Lia Levi nasce a Pisa il 9 novembre 1931. La famiglia, di origini
piemontesi, si trasferisce di nuovo nella regione di appartenenza quando
Lia è ancora piccola, prima ad Alessandria e poi a Torino. Al nucleo
famigliare si aggiungono presto altre due sorelle, e la vita di Lia
trascorre serena e senza problemi fino all’avvento delle leggi razziali
in Italia: i Levi, infatti, sono di fede ebraica e in poco tempo il
datore di lavoro del padre è costretto a licenziarlo, seppur a
malincuore.
Nello stesso periodo per Lia è impossibile
continuare a frequentare la scuola pubblica, per questo inizia gli studi
a quella ebraica, ma neppure il tempo di ambientarsi che la famiglia si
trasferisce a Milano per il nuovo lavoro del padre. Nel capoluogo
lombardo trascorreranno poco tempo, perché Roma chiama i Levi, che si
stabiliranno nell’allora nuovo quartiere di Monteverde.
Lia è
una bambina estremamente timida, che va molto bene a scuola, soprattutto
nelle materie letterarie. Purtroppo, però, il suo carattere chiuso non
riesce a farla spiccare come dovrebbe. Questo non la ferma da avere
compagni di gioco e in fin dei conti anche a Roma conduce una vita
uguale a quella delle bambine della sua età.
Lia e la sua famiglia non sono le uniche ebree che le suore hanno preso a cuore e nascondono, quindi la sua fede ebraica continua a essere professata, anche se la vicinanza al cattolicesimo fa vacillare la ragazzina, che pensa di convertirsi, seppur ostacolata dalla madre.
L’idea di un Dio buono e amorevole la tranquillizza, soprattutto da quando all’edificio accanto si sono trasferiti dei soldati tedeschi che le ragazze cattoliche più grandi non esitano a frequentare. La Levi, abituata a un Dio vendicativo, che punisce ogni errore, vive costantemente con l’ansia che le altre facciano la spia e a nulla servono i vari tentativi delle suore di distrarla, anche con recite natalizie dove sogna di interpretare la Madonna.
Tornata alla vita di sempre, Lia riprende a frequentare la scuola pubblica e lo fa iscrivendosi al liceo classico Virgilio. Anche se – o forse dovremmo dire proprio perché – ha vissuto in prima persona il dramma della Seconda Guerra Mondiale, Lia non si sente ancora pronta a riprendere i contatti con la sua comunità ebraica, almeno fino agli anni Cinquanta, quando iscritta alla facoltà di filosofia all’Università, frequenta il Centro Giovanile Ebraico di via Balbo, dove inizia a collaborare alla redazione di un bollettino.

> [CONSEGNA]
Risponda alle seguenti domande sul testo dedicato a Lia Levi:
1. In quale città e in quale data nasce Lia Levi?
2. In quale quartiere di Roma si stabilisce la famiglia Levi?
3. A quale liceo si iscrive Lia quando riprende a frequentare la scuola pubblica?
I dati riportati di seguito costituiscono materiale indipendente dal testo.

(Dati sulle coordinate degli elementi)
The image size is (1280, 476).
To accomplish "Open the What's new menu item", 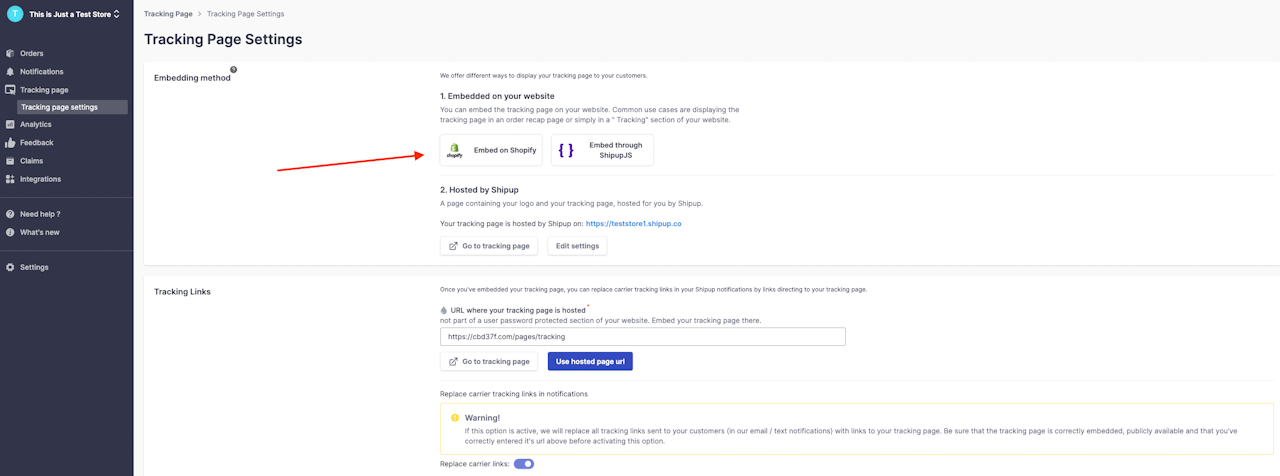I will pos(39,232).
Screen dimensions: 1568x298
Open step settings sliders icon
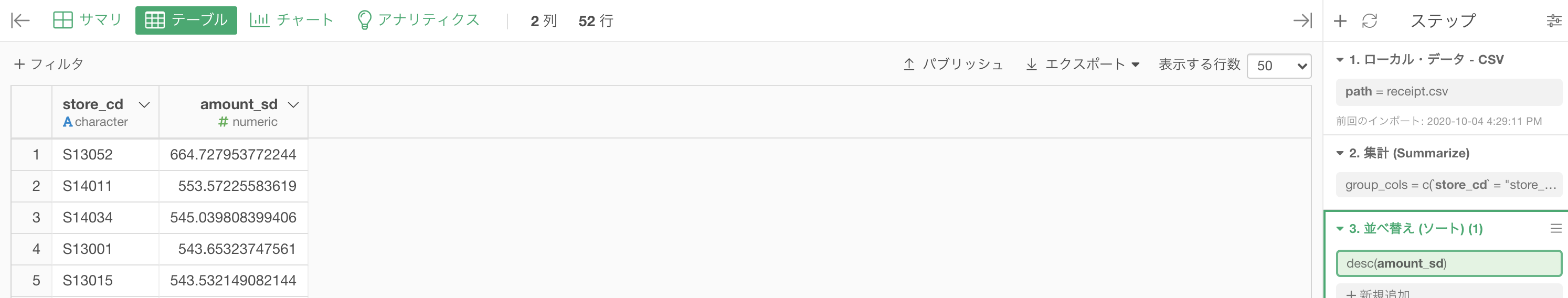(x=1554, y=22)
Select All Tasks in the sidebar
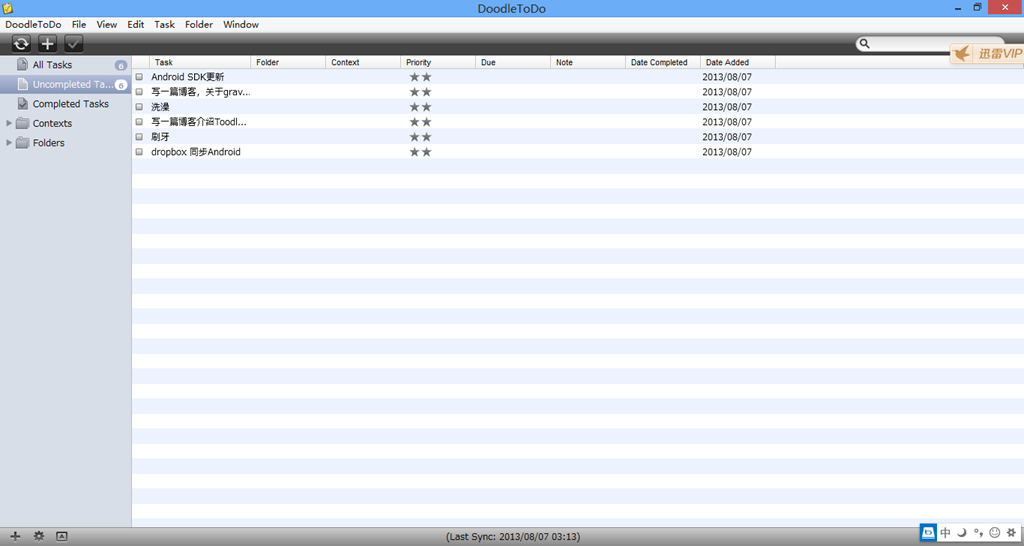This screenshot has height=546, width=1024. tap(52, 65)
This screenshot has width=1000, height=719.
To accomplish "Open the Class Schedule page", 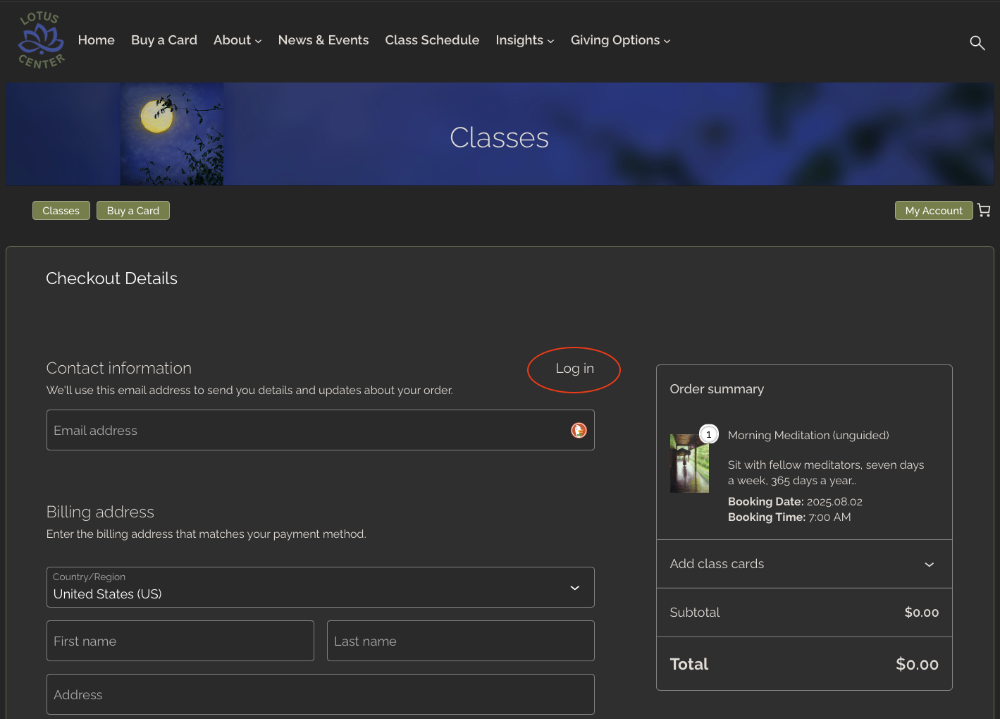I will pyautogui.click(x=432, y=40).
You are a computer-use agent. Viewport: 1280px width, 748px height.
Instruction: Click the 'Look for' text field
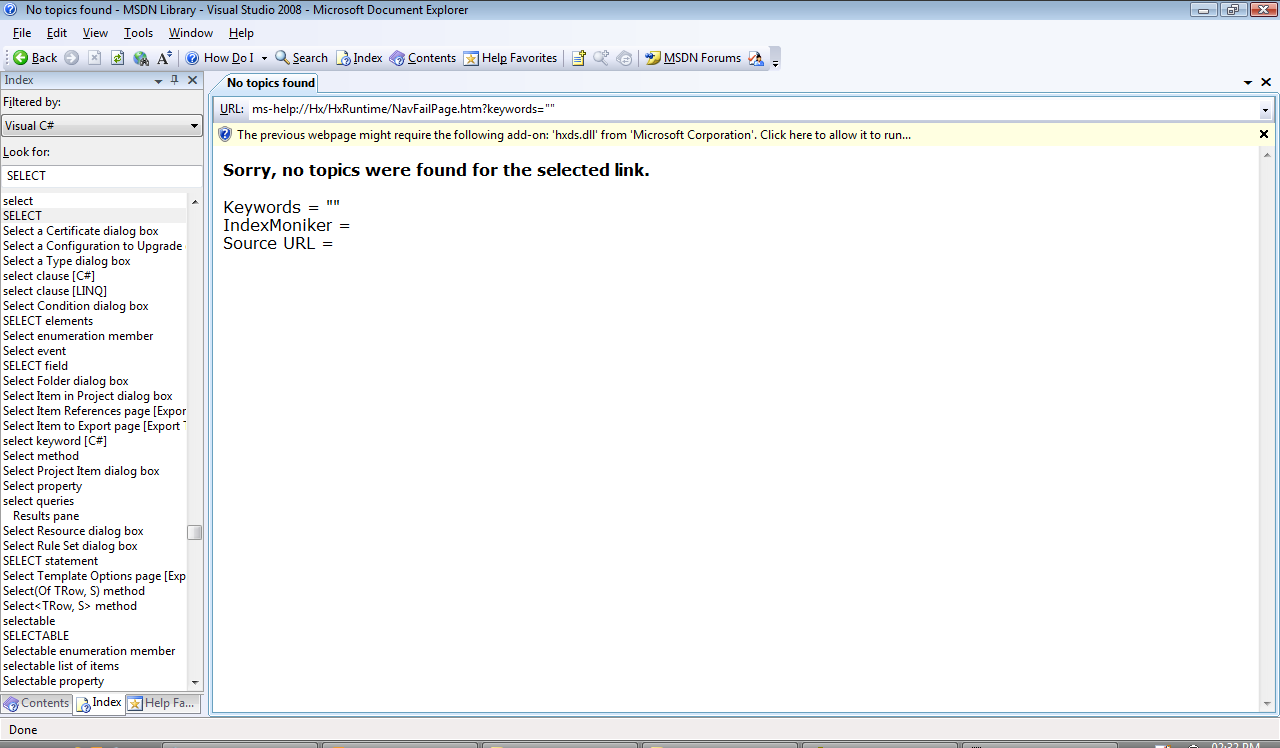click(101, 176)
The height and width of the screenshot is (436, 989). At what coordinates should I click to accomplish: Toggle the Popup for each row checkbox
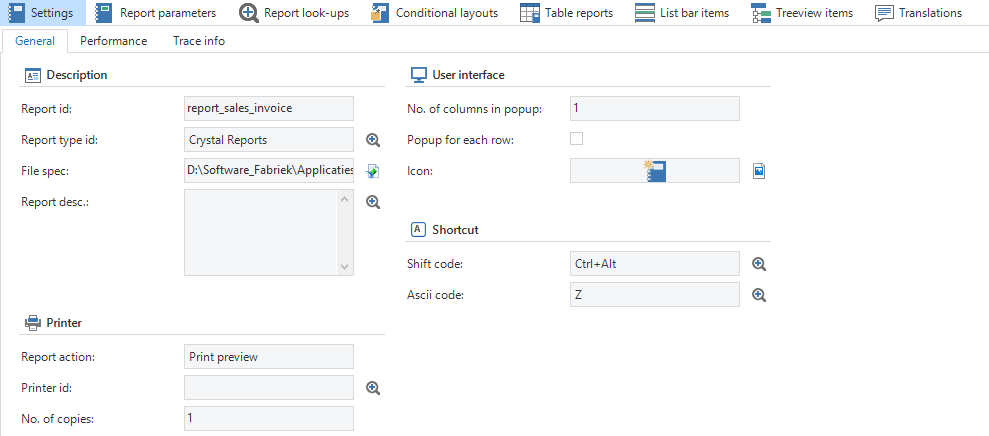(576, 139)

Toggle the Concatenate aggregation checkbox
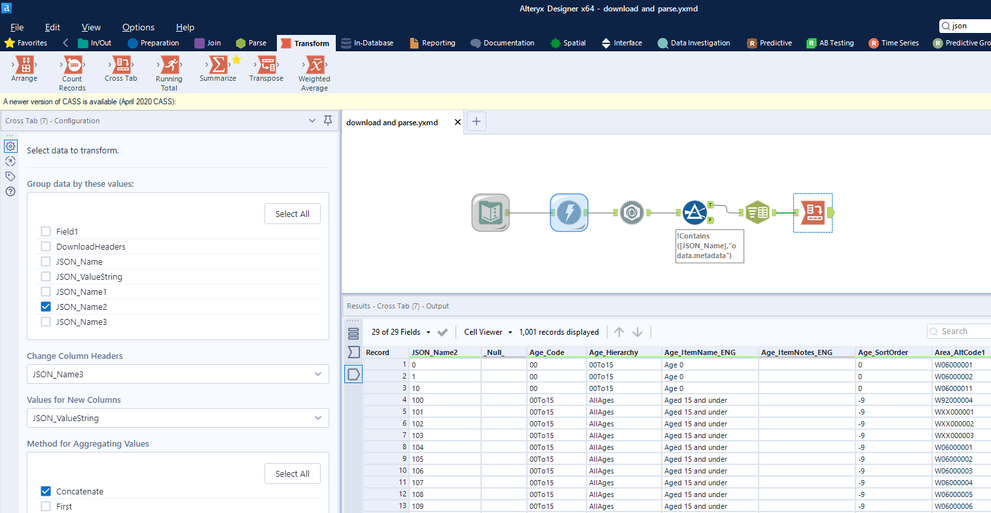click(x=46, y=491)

> [RISPOSTA COMPLETA]
1. A Pisa, il 9 novembre 1931.
2. Nel quartiere di Monteverde, allora nuovo.
3. Al liceo classico Virgilio.